In einer offenen Streichholzschachtel liegen Streichhölzer durcheinander
Ständig wird irgendwo gezündelt, es scheint keine Phase der Ruhe mehr zu geben. Was tun?
Foto: Getty Images / Carlos Oliveras

Wer dieser Tage auf sein Handy blickt, muss jeden Augenblick damit rechnen, mit dem nächsten Ausbruch brutaler Gewalt in irgendeiner Ecke der Welt konfrontiert zu werden. Mit dem russischen Überfall auf die Ukraine begann eine Welle von Aggressionen, Umstürzen und Konflikten. Allein in den letzten Monaten brach ein blutiger Bürgerkrieg im Sudan aus, eroberte Aserbaidschan das armenisch besiedelte Bergkarabach, versuchten serbische Milizen den Norden des Kosovo zu destabilisieren, häuften sich die militärischen Coups in Afrika, während die Sahelzone von Woche zu Woche mehr in Anarchie versinkt.

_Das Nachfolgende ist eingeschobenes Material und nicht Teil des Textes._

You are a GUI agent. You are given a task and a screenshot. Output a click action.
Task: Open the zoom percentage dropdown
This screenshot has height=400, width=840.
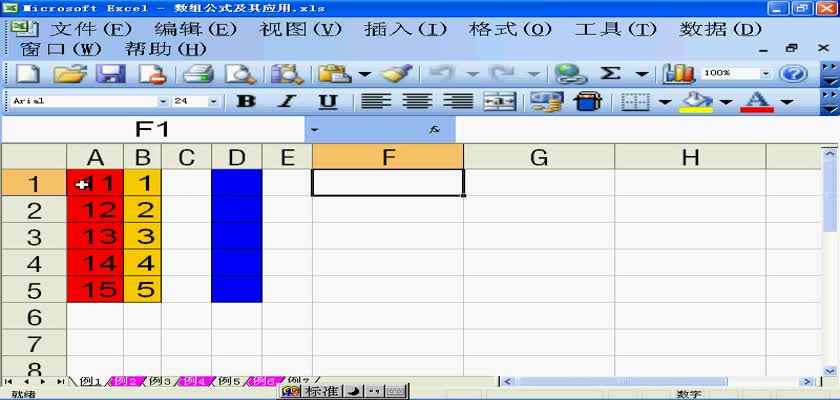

Der letzte Höhepunkt dieser Kaskade von Gewalt, der terroristische Überfall der Hamas auf den Süden Israels, könnte sich zu einem verheerenden Flächenbrand im Nahen Osten ausweiten.

Jedes einzelne dieser Ereignisse hat seine eigenen Ursachen und historischen Hintergründe. Dennoch gibt es eine Reihe von Faktoren, die die Häufung der Gewalt in letzter Zeit erklären.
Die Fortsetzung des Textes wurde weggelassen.